- [Extracted text]:
= = = =
We find merit in Mercedes-Benz’s appeal, and no merit in the Duales’ appeal. We shall reverse and remand for further proceedings.
As far as we can discern them, these are the facts.2 Plaintiffs purchased a Mercedes-Benz automobile in March 2002 for $50,750.
In June 2003, plaintiffs sued Mercedes-Benz USA, Inc., and Mercedes-Benz of Sacramento, seeking rescission, contract “revocation” and damages and penalties under the Song-Beverly Act (Civ.Code, § 1790 et seq.). They alleged that Mercedes-Benz USA, Inc., failed to adequately service and repair the car “after a reasonable number of attempts for the following complaint(s): the dome lamp will not go off when the door is closed, rattle from the suspension when making a left hand turn or u-turn, rear muffler makes improper noises, the driver’s seat switch is broken, loud knocking noise heard from under the car over rough roads when making a u-turn, loud thump noise heard when sitting at a stop light, creaking noises heard from the hard top when driving, rear hat shelf rattles over rough roads, clunk from the rear of the car on decel — as if someone hit you from the rear, rubbing noise heard from the left front of the vehicle at times while turning, vehicle lost power while driving on the freeway, vehicle bucks and misfires, clunk from the rear of the car at stops, engine stalls at times and there is a clunk noise after driving long periods and coming to a stop.”
= = = =
- [Given instruction]:
Extract from the court opinion excerpt, word for word, the passage starting with "We find merit" and going on through "2002 for $50,750.".

- [Dataset extract]:
= = = =
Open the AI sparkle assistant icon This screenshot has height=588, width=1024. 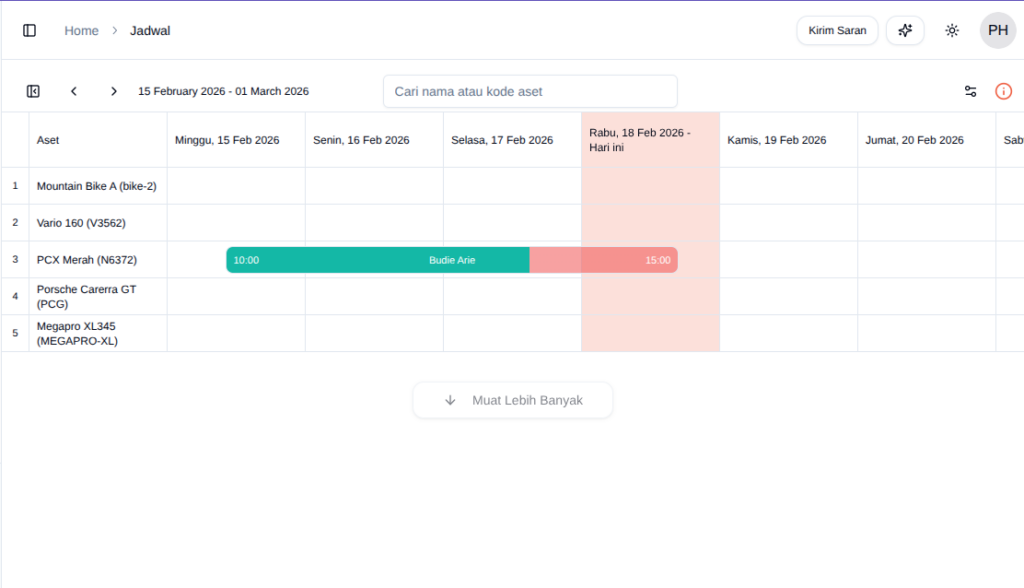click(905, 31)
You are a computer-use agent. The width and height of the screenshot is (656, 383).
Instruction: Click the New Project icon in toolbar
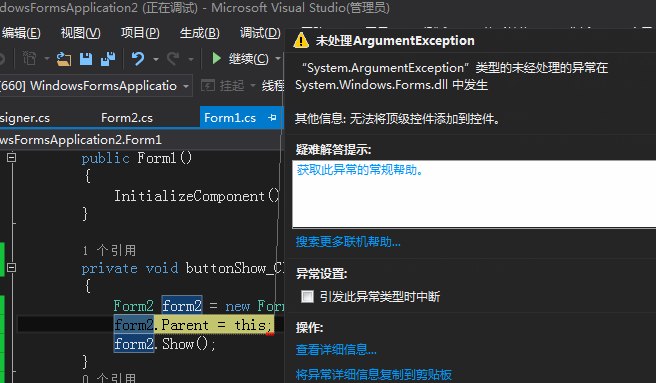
= = = =
- [Answer to this task]:
We find merit in Mercedes-Benz’s appeal, and no merit in the Duales’ appeal. We shall reverse and remand for further proceedings.
As far as we can discern them, these are the facts.2 Plaintiffs purchased a Mercedes-Benz automobile in March 2002 for $50,750.